• DIRECTIVE:
Lay out every line of the items below as a Markdown table with the columns "No." and "Line," numbering the rows in order and omitting blank lines.

Source records
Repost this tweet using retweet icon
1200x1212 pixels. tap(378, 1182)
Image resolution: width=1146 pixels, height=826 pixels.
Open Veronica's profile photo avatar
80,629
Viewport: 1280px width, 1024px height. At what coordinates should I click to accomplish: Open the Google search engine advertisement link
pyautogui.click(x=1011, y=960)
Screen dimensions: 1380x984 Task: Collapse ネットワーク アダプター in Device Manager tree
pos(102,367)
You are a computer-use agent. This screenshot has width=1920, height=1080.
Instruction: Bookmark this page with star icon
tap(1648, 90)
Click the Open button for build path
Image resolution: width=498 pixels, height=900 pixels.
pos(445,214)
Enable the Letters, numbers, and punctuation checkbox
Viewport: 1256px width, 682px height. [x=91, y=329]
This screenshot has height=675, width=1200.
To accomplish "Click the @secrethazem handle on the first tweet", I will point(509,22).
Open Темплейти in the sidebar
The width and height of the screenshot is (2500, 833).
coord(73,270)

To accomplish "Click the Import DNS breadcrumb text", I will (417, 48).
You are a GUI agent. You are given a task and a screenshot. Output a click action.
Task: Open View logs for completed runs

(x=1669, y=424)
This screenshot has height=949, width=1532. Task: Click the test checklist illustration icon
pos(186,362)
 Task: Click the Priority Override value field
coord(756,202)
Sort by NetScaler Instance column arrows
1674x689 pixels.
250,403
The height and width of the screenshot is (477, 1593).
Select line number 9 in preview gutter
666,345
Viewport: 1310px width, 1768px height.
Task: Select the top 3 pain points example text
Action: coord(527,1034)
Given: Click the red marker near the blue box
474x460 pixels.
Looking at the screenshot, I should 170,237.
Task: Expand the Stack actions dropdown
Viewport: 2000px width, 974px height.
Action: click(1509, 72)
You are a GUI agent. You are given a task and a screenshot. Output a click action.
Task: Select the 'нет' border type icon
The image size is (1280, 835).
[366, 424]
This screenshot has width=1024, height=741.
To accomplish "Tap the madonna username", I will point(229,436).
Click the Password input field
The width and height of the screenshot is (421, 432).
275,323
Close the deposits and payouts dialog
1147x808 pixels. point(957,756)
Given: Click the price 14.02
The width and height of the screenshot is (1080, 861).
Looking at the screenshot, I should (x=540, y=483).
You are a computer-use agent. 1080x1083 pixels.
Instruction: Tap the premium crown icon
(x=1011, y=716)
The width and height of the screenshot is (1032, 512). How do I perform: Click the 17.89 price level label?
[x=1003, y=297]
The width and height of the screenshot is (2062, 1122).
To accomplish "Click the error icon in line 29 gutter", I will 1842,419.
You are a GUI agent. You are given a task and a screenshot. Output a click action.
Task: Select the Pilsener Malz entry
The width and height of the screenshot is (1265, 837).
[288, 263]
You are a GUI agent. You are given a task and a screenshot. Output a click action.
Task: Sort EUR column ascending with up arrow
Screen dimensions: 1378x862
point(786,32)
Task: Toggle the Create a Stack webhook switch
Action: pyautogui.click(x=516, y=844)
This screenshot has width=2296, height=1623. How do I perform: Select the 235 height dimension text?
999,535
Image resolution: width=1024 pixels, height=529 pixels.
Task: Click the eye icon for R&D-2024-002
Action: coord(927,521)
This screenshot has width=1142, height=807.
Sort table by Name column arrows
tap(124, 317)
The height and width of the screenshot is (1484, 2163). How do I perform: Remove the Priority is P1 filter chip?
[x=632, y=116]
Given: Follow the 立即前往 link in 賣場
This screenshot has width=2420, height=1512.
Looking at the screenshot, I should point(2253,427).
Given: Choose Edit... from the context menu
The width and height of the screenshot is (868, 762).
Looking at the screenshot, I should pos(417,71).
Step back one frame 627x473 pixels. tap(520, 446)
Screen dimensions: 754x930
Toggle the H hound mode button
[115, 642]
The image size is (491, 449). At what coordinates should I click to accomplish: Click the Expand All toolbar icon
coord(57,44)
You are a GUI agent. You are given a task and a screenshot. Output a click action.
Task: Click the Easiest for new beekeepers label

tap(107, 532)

• COMPLETE OUTPUT:
| No. | Line |
|---|---|
| 1 | Repost this tweet using retweet icon |
| 2 | 1200x1212 pixels. tap(378, 1182) |
| 3 | Image resolution: width=1146 pixels, height=826 pixels. |
| 4 | Open Veronica's profile photo avatar |
| 5 | 80,629 |
| 6 | Viewport: 1280px width, 1024px height. At what coordinates should I click to accomplish: Open the Google search engine advertisement link |
| 7 | pyautogui.click(x=1011, y=960) |
| 8 | Screen dimensions: 1380x984 Task: Collapse ネットワーク アダプター in Device Manager tree |
| 9 | pos(102,367) |
| 10 | You are a computer-use agent. This screenshot has width=1920, height=1080. |
| 11 | Instruction: Bookmark this page with star icon |
| 12 | tap(1648, 90) |
| 13 | Click the Open button for build path |
| 14 | Image resolution: width=498 pixels, height=900 pixels. |
| 15 | pos(445,214) |
| 16 | Enable the Letters, numbers, and punctuation checkbox |
| 17 | Viewport: 1256px width, 682px height. [x=91, y=329] |
| 18 | This screenshot has height=675, width=1200. |
| 19 | To accomplish "Click the @secrethazem handle on the first tweet", I will point(509,22). |
| 20 | Open Темплейти in the sidebar |
| 21 | The width and height of the screenshot is (2500, 833). |
| 22 | coord(73,270) |
| 23 | To accomplish "Click the Import DNS breadcrumb text", I will (417, 48). |
| 24 | You are a GUI agent. You are given a task and a screenshot. Output a click action. |
| 25 | Task: Open View logs for completed runs |
| 26 | (x=1669, y=424) |
| 27 | This screenshot has height=949, width=1532. Task: Click the test checklist illustration icon |
| 28 | pos(186,362) |
| 29 |  Task: Click the Priority Override value field |
| 30 | coord(756,202) |
| 31 | Sort by NetScaler Instance column arrows |
| 32 | 1674x689 pixels. |
| 33 | 250,403 |
| 34 | The height and width of the screenshot is (477, 1593). |
| 35 | Select line number 9 in preview gutter |
| 36 | 666,345 |
| 37 | Viewport: 1310px width, 1768px height. |
| 38 | Task: Select the top 3 pain points example text |
| 39 | Action: coord(527,1034) |
| 40 | Given: Click the red marker near the blue box |
| 41 | 474x460 pixels. |
| 42 | Looking at the screenshot, I should 170,237. |
| 43 | Task: Expand the Stack actions dropdown |
| 44 | Viewport: 2000px width, 974px height. |
| 45 | Action: click(1509, 72) |
| 46 | You are a GUI agent. You are given a task and a screenshot. Output a click action. |
| 47 | Task: Select the 'нет' border type icon |
| 48 | The image size is (1280, 835). |
| 49 | [366, 424] |
| 50 | This screenshot has width=1024, height=741. |
| 51 | To accomplish "Tap the madonna username", I will point(229,436). |
| 52 | Click the Password input field |
| 53 | The width and height of the screenshot is (421, 432). |
| 54 | 275,323 |
| 55 | Close the deposits and payouts dialog |
| 56 | 1147x808 pixels. point(957,756) |
| 57 | Given: Click the price 14.02 |
| 58 | The width and height of the screenshot is (1080, 861). |
| 59 | Looking at the screenshot, I should (x=540, y=483). |
| 60 | You are a computer-use agent. 1080x1083 pixels. |
| 61 | Instruction: Tap the premium crown icon |
| 62 | (x=1011, y=716) |
| 63 | The width and height of the screenshot is (1032, 512). How do I perform: Click the 17.89 price level label? |
| 64 | [x=1003, y=297] |
| 65 | The width and height of the screenshot is (2062, 1122). |
| 66 | To accomplish "Click the error icon in line 29 gutter", I will 1842,419. |
| 67 | You are a GUI agent. You are given a task and a screenshot. Output a click action. |
| 68 | Task: Select the Pilsener Malz entry |
| 69 | The width and height of the screenshot is (1265, 837). |
| 70 | [288, 263] |
| 71 | You are a GUI agent. You are given a task and a screenshot. Output a click action. |
| 72 | Task: Sort EUR column ascending with up arrow |
| 73 | Screen dimensions: 1378x862 |
| 74 | point(786,32) |
| 75 | Task: Toggle the Create a Stack webhook switch |
| 76 | Action: pyautogui.click(x=516, y=844) |
| 77 | This screenshot has width=2296, height=1623. How do I perform: Select the 235 height dimension text? |
| 78 | 999,535 |
| 79 | Image resolution: width=1024 pixels, height=529 pixels. |
| 80 | Task: Click the eye icon for R&D-2024-002 |
| 81 | Action: coord(927,521) |
| 82 | This screenshot has width=1142, height=807. |
| 83 | Sort table by Name column arrows |
| 84 | tap(124, 317) |
| 85 | The height and width of the screenshot is (1484, 2163). How do I perform: Remove the Priority is P1 filter chip? |
| 86 | [x=632, y=116] |
| 87 | Given: Follow the 立即前往 link in 賣場 |
| 88 | This screenshot has width=2420, height=1512. |
| 89 | Looking at the screenshot, I should point(2253,427). |
| 90 | Given: Choose Edit... from the context menu |
| 91 | The width and height of the screenshot is (868, 762). |
| 92 | Looking at the screenshot, I should pos(417,71). |
| 93 | Step back one frame 627x473 pixels. tap(520, 446) |
| 94 | Screen dimensions: 754x930 |
| 95 | Toggle the H hound mode button |
| 96 | [115, 642] |
| 97 | The image size is (491, 449). At what coordinates should I click to accomplish: Click the Expand All toolbar icon |
| 98 | coord(57,44) |
| 99 | You are a GUI agent. You are given a task and a screenshot. Output a click action. |
| 100 | Task: Click the Easiest for new beekeepers label |
| 101 | tap(107, 532) |